Scania 650 S Highline

Experten-Test Scania 650 S: Scanias neuer Vorzeige-V8

von | 1. August 2019

In der Rangfolge der Scania V8 liegt die 650-PS-Version hinter dem 730er auf Platz Zwei. Mit Blick auf Fahrleistungen und Verbrauch ist die Frage nach der „Nummer Eins“ aber ganz und gar nicht so klar.
Foto: Scania

Mit dem 650 S bringt Scania hohe Fahrleistungen, günstigen Verbrauch und maximalen Komfort unter einen Hut. Abstrich gibt es naturgemäß bei der Nutzlast.

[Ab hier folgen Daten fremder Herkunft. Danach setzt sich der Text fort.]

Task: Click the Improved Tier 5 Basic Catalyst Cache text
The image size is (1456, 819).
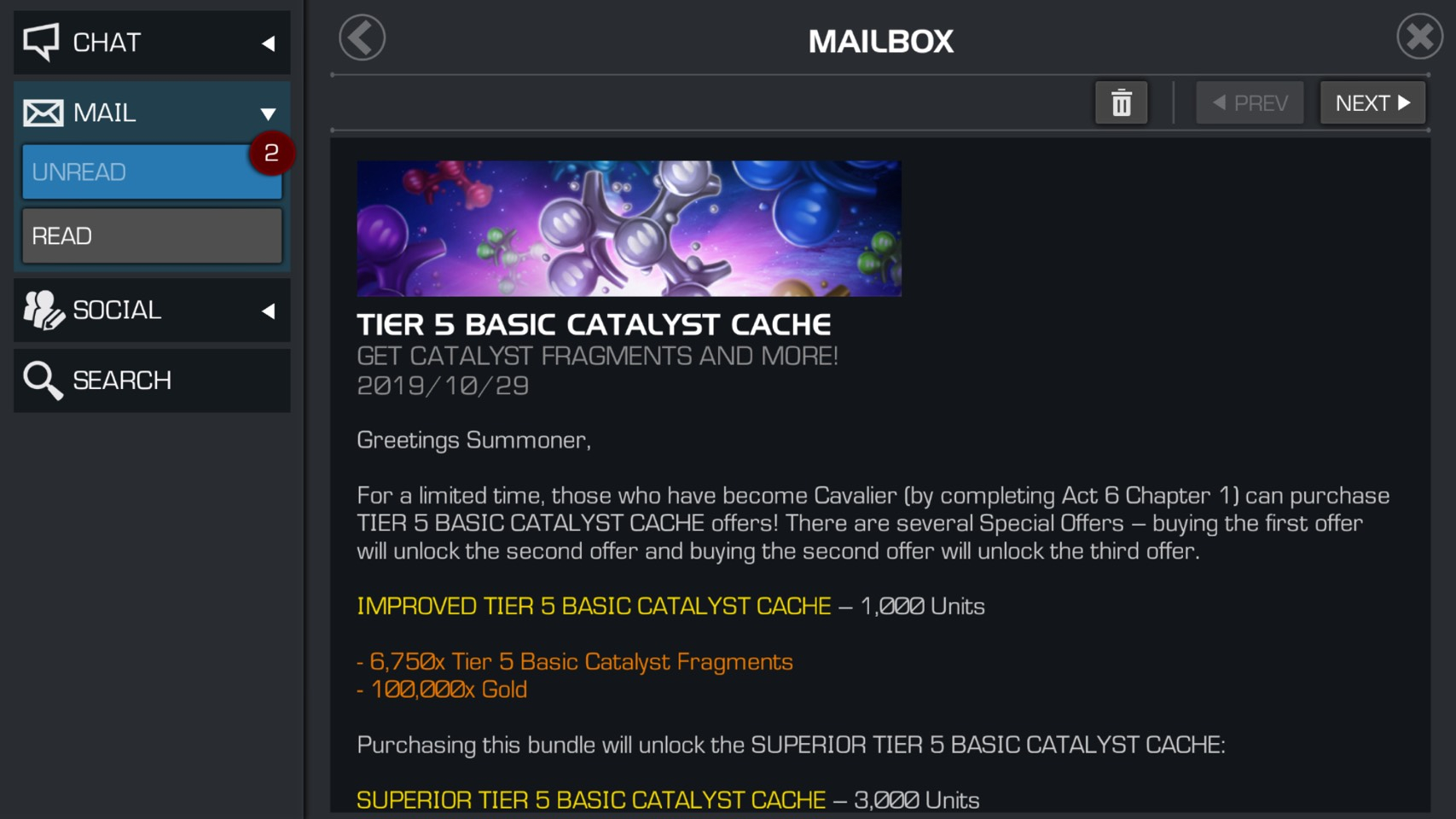Action: 594,606
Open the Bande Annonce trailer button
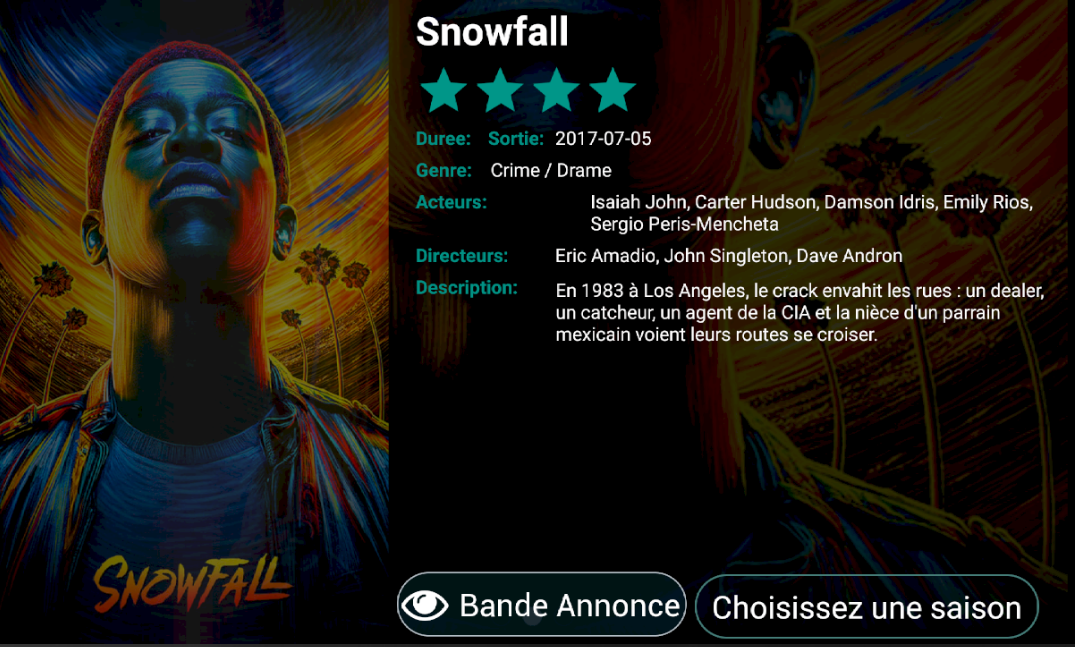Image resolution: width=1075 pixels, height=647 pixels. click(542, 605)
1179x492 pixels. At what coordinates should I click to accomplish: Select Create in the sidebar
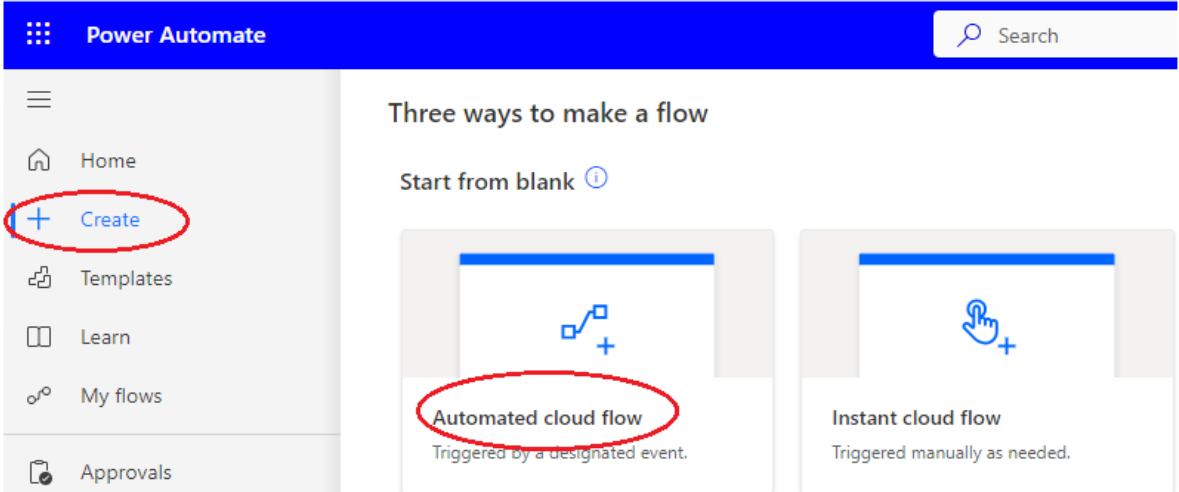click(x=110, y=219)
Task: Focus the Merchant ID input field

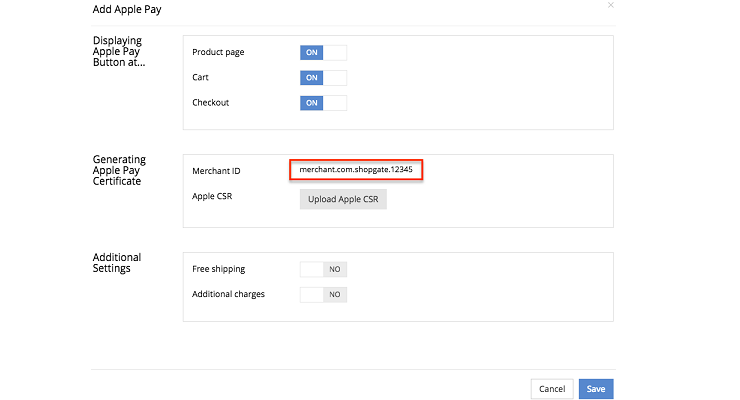Action: 356,170
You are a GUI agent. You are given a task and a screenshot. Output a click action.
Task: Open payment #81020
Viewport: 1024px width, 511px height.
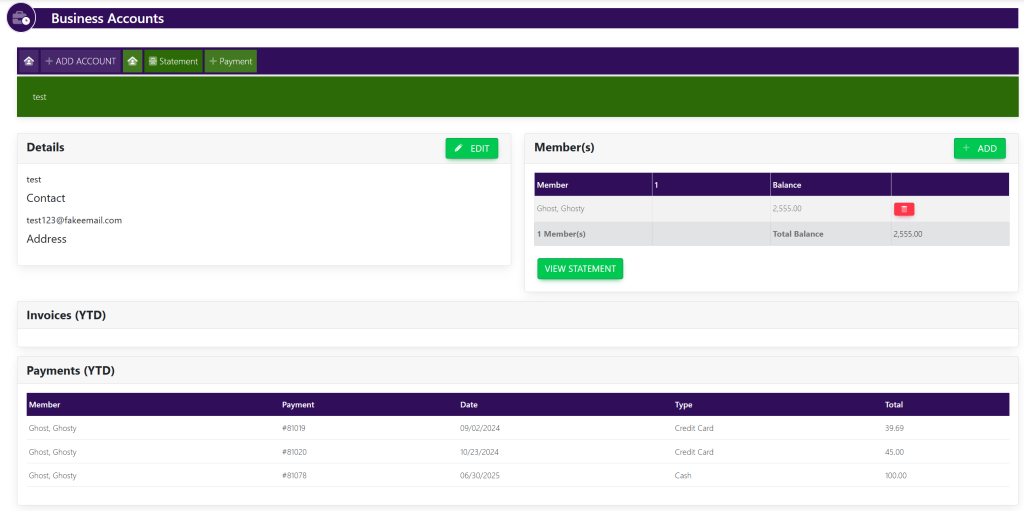294,452
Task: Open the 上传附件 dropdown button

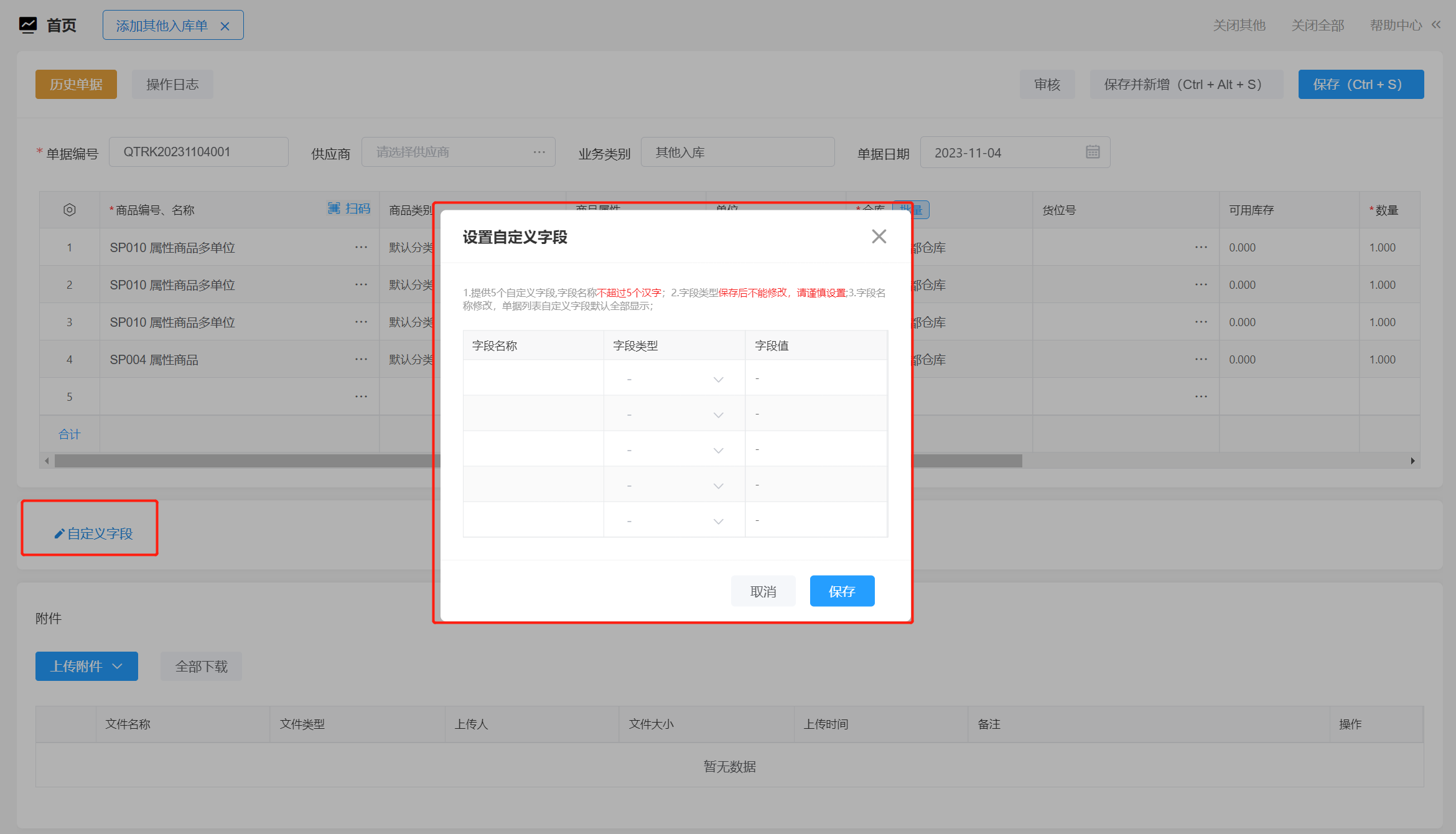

Was wurde nicht alles über die „neue S-Klasse“ geschrieben, als Scania im Sommer 2016 die Fahrerhäuser der S-Baureihe präsentierte. Dass das vornehmlich im Raum Stuttgart nicht besonders gut ankam, ist kein großes Geheimnis. Inzwischen hat man sich geeinigt: Als Zugeständnis an Daimler steht beim Scania S der Buchstabe nun hinter der Motorleistung und nicht mehr – wie weiterhin bei den Scania P, G und R – davor. Für den aktuellen Testwagen kam die im Dezember 2019 eingeführte Neuregelung allerdings zu spät: Wo das Kürzel „S 650“ an der Front prangt, muss es fortan „650 S“ heißen.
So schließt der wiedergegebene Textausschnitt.